Here's my Top 10 links from around the Internet at 9 pm in association with NZ Mint.

I welcome your additions in the comments below or via email tobernard.hickey@interest.co.nz.

I'll pop the extras into the comment stream. See all previous Top 10s here.

Sorry it's so late today. I'm in Wellington with Alex covering PREFU etc. Went to the parade in Auckland yesterday. I personally told Stephen Donald I was sorry I ever doubted him. He looked at me funny, smiled, waved and then gave me the fingers. Or maybe it was a victory sign. (When I say personally told, I mean I muttered under my breath while 300 people around me cheered 'Beaver, Beaver, Beaver')

1. More debt to solve a problem of too much debt - The deck chair shuffling is continuing in Europe.

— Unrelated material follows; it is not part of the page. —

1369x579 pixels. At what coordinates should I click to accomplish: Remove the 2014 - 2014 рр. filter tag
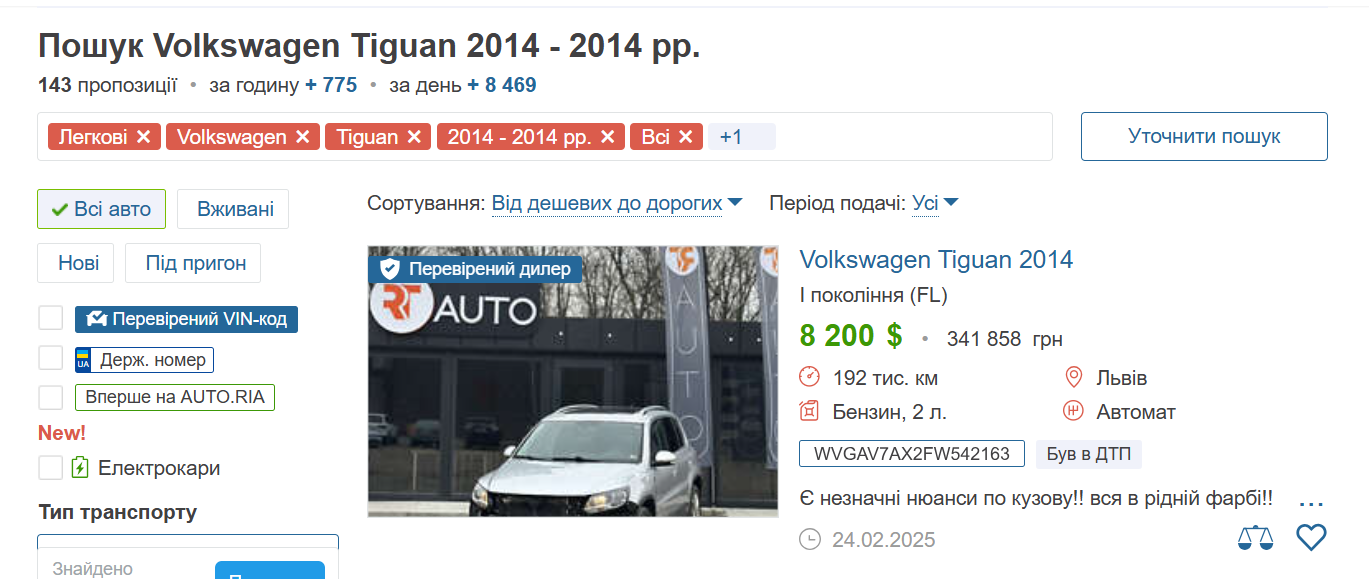[x=607, y=137]
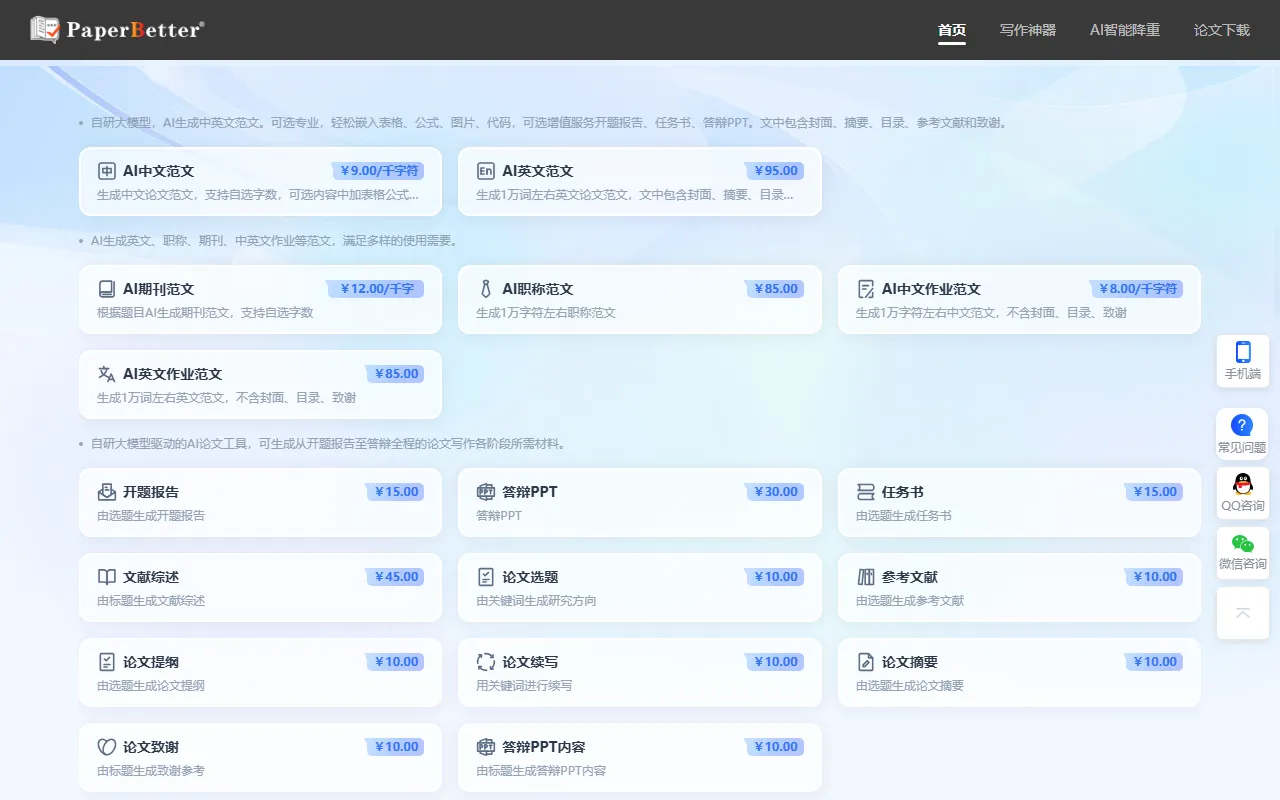Click the 文A icon on AI英文作业范文 card
The height and width of the screenshot is (800, 1280).
click(107, 373)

The Telegraph's Louise Armitstead reports German Chancellor Angela Merkel is now begging her own parliament to accept a 'big bazooka' fund to bail out Southern European governments that does not use German money or the European Central Bank.

Brilliant.

Instead it will be a special purpose vehicle or a special fund that guarantees buyers of bonds against losses and encourages other sovereign wealth funds to lend to this fund to buy other bonds.

Eseentially the big bazooka is an off balance sheet vehicle that is leveraged up to buy other debt.

Off balance sheet bond insurance schemes have a chequered history... I think Angela needs to have a chat to the folks who used to run Lehman Bros and AIG.

Why does anyone believe a problem of too much debt can be solved with more debt?

Here's The Telegraph:

The German Chancellor, who must secure the Bundestag's approval before European bail-out plans can proceed, briefed politicians on plans to increase the firepower of the European Finance Stability Facility (EFSF) from €440bn (£383bn) to more than €1 trillion.

She assured them that Germany would not have to stump up more cash because financial engineering would be used to boost the bail-out fund.

Eurozone countries are discussing two methods to boost the EFSF: a special-purpose fund to buy troubled bonds and/or another fund that would guarantee bondholder losses.

On the other key areas that leaders have to agree on Tuesday, there was continued wrangling over the writedowns private bondholders will have to take on Greek debt and the extent of the bank recapitalisation programme.

2. It's a great idea for a SPIV - Seriously. Here's how Reuters described the idea for the specially turbo-charged fund. I learned a long time never to buy turbo-charged cars. Their engines blow and their resale value plummets.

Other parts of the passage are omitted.